--- Work required ---
When you copy the material below, keep every line exact and leave each picture out.

--- Task data ---
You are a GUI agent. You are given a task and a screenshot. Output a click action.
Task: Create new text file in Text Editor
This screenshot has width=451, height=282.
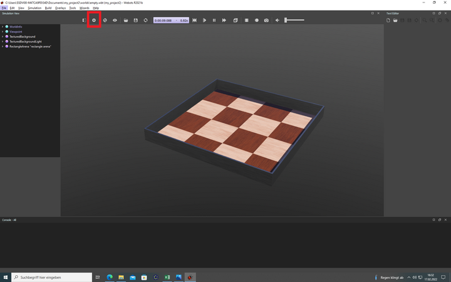(388, 20)
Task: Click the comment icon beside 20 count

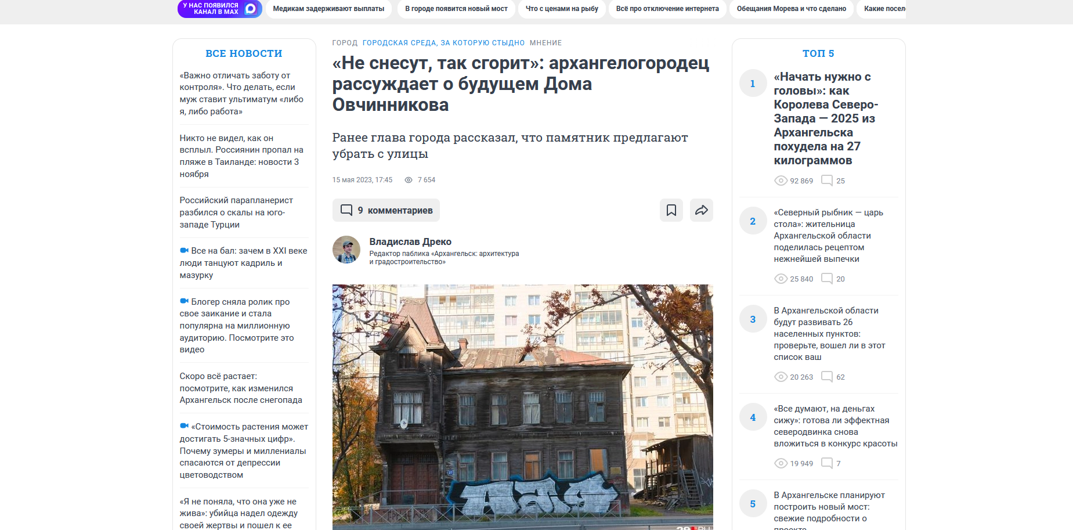Action: pos(826,279)
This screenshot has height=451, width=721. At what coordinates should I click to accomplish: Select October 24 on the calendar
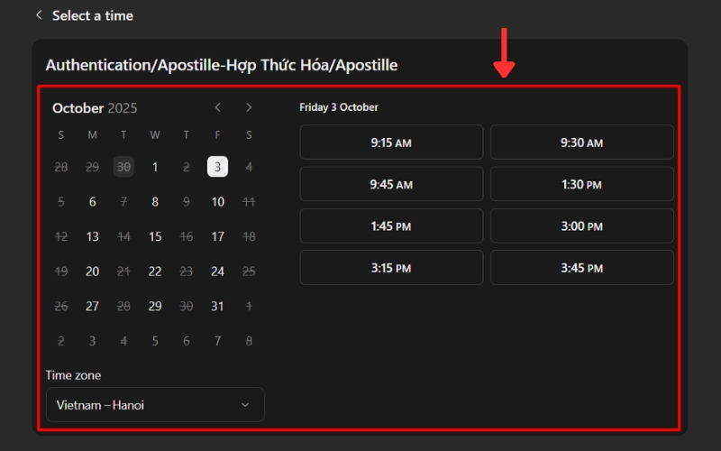pyautogui.click(x=217, y=272)
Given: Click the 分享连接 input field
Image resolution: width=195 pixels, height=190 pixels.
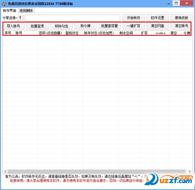Looking at the screenshot, I should tap(72, 18).
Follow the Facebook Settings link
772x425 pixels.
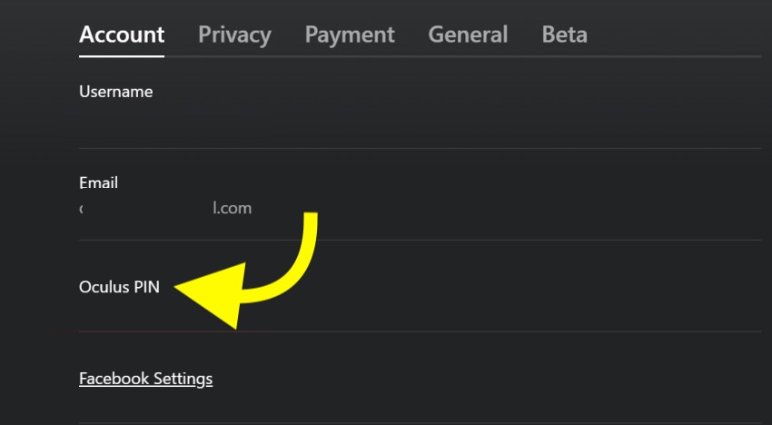coord(145,378)
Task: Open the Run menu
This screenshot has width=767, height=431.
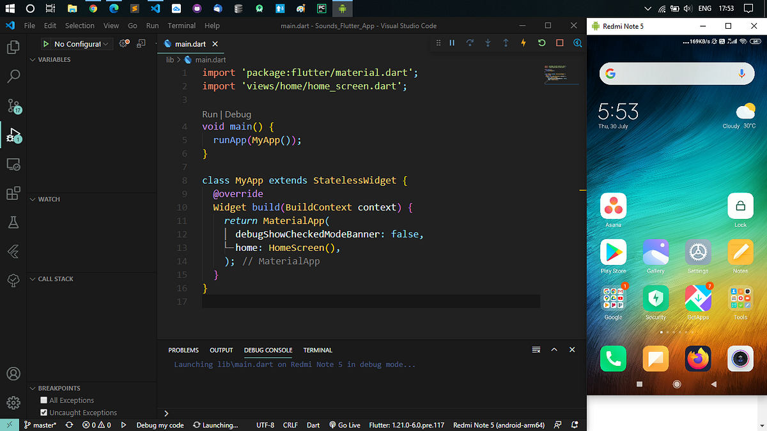Action: (x=151, y=26)
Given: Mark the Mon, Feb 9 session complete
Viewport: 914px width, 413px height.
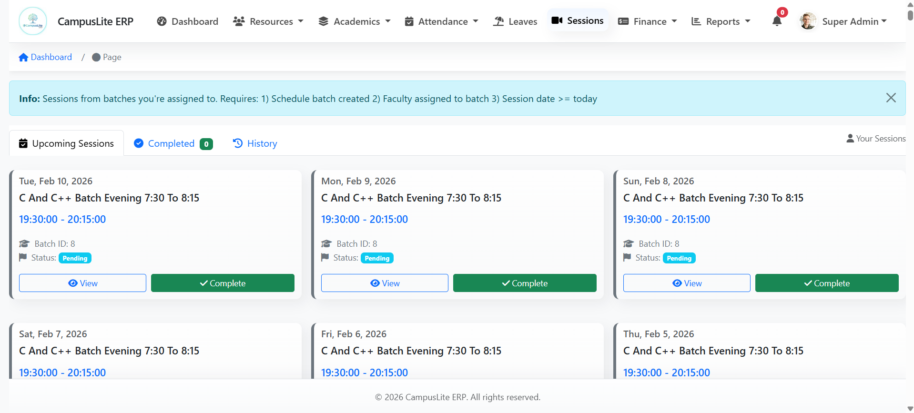Looking at the screenshot, I should click(525, 283).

--- Result ---
You are a GUI agent. You are given a task and a screenshot. Output a click action.
Task: Create new text file in Text Editor
This screenshot has width=451, height=282.
(388, 20)
Task: Click the comment icon beside 20 count

Action: pos(826,279)
This screenshot has height=451, width=721. At what coordinates should I click to accomplish: Select October 24 on the calendar
pyautogui.click(x=217, y=272)
Given: Click the 分享连接 input field
Image resolution: width=195 pixels, height=190 pixels.
Looking at the screenshot, I should tap(72, 18).
Follow the Facebook Settings link
772x425 pixels.
coord(145,378)
Task: Open the Run menu
This screenshot has width=767, height=431.
Action: (x=151, y=26)
Given: Mark the Mon, Feb 9 session complete
Viewport: 914px width, 413px height.
Looking at the screenshot, I should click(525, 283).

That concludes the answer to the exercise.